A curtain hangs down from the ceiling to the woman’s chest, cutting off her view of her stomach. Most of the other dime-store smurfs are down there on the other side of the curtain, Papa Smurf gently but firmly directing his medical minions, as they start to cut into the woman you love.
You sit close to her head and look into her eyes. You say something then, it doesn’t matter what, just making conversation to help keep her mind off what’s happening beyond the curtain.
The action on the other side of the curtain intensifies, and you peek over the thin blue sheet at the site beyond, the lower half of the woman you love splayed open and bloody. Or maybe that’s just your impression of it. It’s hard to see with so many hands in the way.
You hear the doctor tell someone to push, and the woman starts to cry. You squeeze her hand as tightly as you dare and tell her how well she’s doing. And then there is something new on the other side of the curtain.
At first your eyes refuse to believe what they are seeing. This…thing, does not look like a baby. It’s dark blue, almost to the point of being purple, and for a moment some wildly inappropriate cluster of neurons fires off the thought, “He obviously put way more thought into his Smurf costume than we did.” But that is quickly surpassed by the bigger thought of how still the thing is. You had imagined him kicking and squirming and screaming, but in that first moment he simply lays there like a lump of dead flesh. Your heart skips a beat. Is something wrong? Has there been some terrible cosmic mistake? You see fear in the woman’s eyes too, and know she must be thinking the same thing.
But then there is a cough, a delicate sound at first, but definite and real. And then the cough is quickly replaced with screams, and you fight back the tears you can feel welling up inside of you.

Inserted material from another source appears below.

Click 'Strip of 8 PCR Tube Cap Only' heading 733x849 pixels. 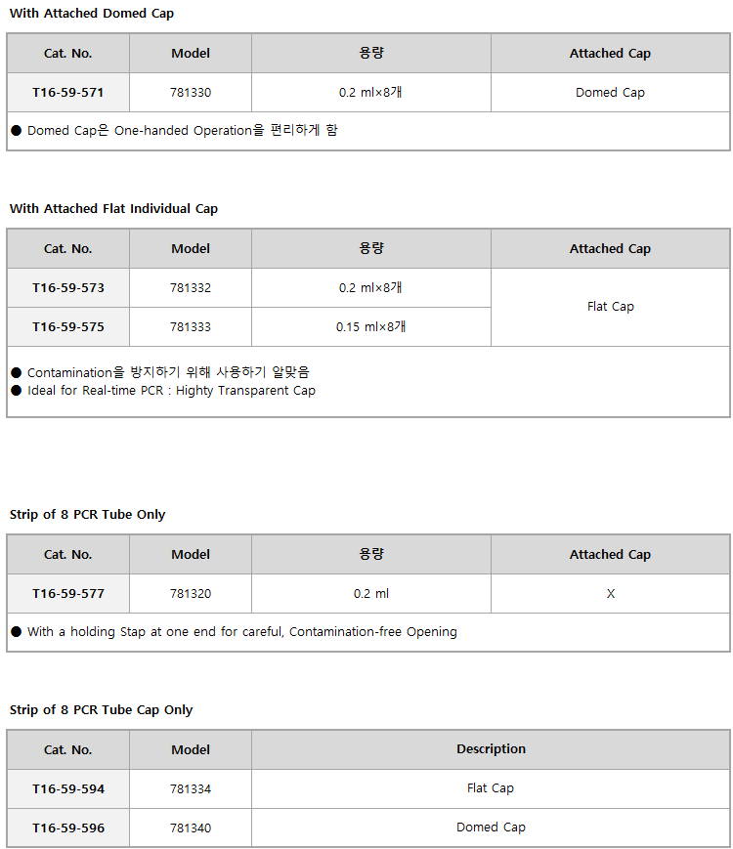click(x=101, y=710)
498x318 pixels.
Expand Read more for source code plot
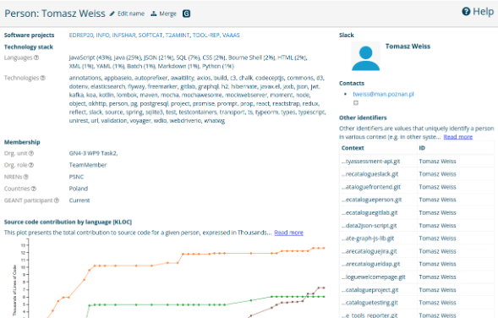[288, 233]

The doctor holds him up over the curtain, still blue and smattered with blood, and you dutifully snap a picture, as if you needed proof that all of this was real. And maybe that’s close to the truth. Because it doesn’t feel real. This can’t be happening all at once. Sure, you’ve known this day was coming. You’ve seen the sonograms and felt the kicks from inside your wife’s belly, but this? This living, breathing, squalling…person? This is real. This is something from nothing. This is a soul in the world that wasn’t there a moment before.
You watch as the nurse towels off the excess blood, and the skin begins to lose its bluish hue. And as your son opens his tiny puckered lips and screams again at the terror of a bright and unfamiliar world, you realize you’ll never hear a more wonderful sound.